In exclusive interviews with The Associated Press, granted on condition that the mobsters' identities not be revealed, in line with doctor-patient confidentiality, the doctors offered insights into the secretive, increasingly strung-out world of Italy's centuries-old criminal organizations. Quattrone, a neuropsychiatrist, treated his jailed 'ndrangheta patient with tranquilizers and made some attempts at nurturing introspection.
"It's the stress of 20 years of being a fugitive, of going on trial," he told the man, a top boss in Reggio Calabria, the toe of Italy's boot.
"Yeah, I'm stressed, all right. I'm stressed because I'm innocent," the boss retorted.
These are indeed tense times for Italy's mobsters.

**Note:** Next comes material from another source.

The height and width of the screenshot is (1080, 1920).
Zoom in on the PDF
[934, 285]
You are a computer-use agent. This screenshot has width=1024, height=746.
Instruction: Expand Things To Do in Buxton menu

A growing police crackdown and a rebellion among businessmen expected to pay protection money have left some sons of crime families wrestling with self-doubt, unsure they are cut out to take their fathers' and grandfathers' place in the vengeful world of the mob.
But seeking help is risky business: Among mobsters, visiting a psychologist is a weakness you can pay for with your life. Palermo psychologist Girolamo Lo Verso recalled the case of a mobster's son who told another therapist at a public mental health facility: "If my father knows I come here, he'll kill us."
"If you're a Mafioso and you're anxious, you're not trustworthy and you have to be eliminated," Lo Verso said. "A Mafioso is paranoid about everything" - trusting omertà, the code of silence, more than patient confidentiality.
The state's war on organized crime has put hundreds of bosses behind bars, sometimes for decades, sorely testing the mental health of spouses, children and the mobsters themselves.
Quattrone, the head of neuropsychiatry at a Reggio Calabria hospital, was once summoned to an apartment building in an upscale neighborhood.
In the sprawling master bedroom lay the mafia boss' severely depressed wife. Doctor and patient looked into each other's eyes. The husband's presence made communication hard, but the woman's gaze told Quattrone all he needed to know.
"We understood each other," Quattrone said. "She was oppressed in her role as a Mafioso's wife." Diagnosis? Existential loneliness.
Quattrone scoffed at the notion her husband would ever consider psychotherapy himself. As fictional mob boss Tony Soprano put it to his therapist in "The Sopranos": "I understand therapy as a concept. But in my world it does not go down."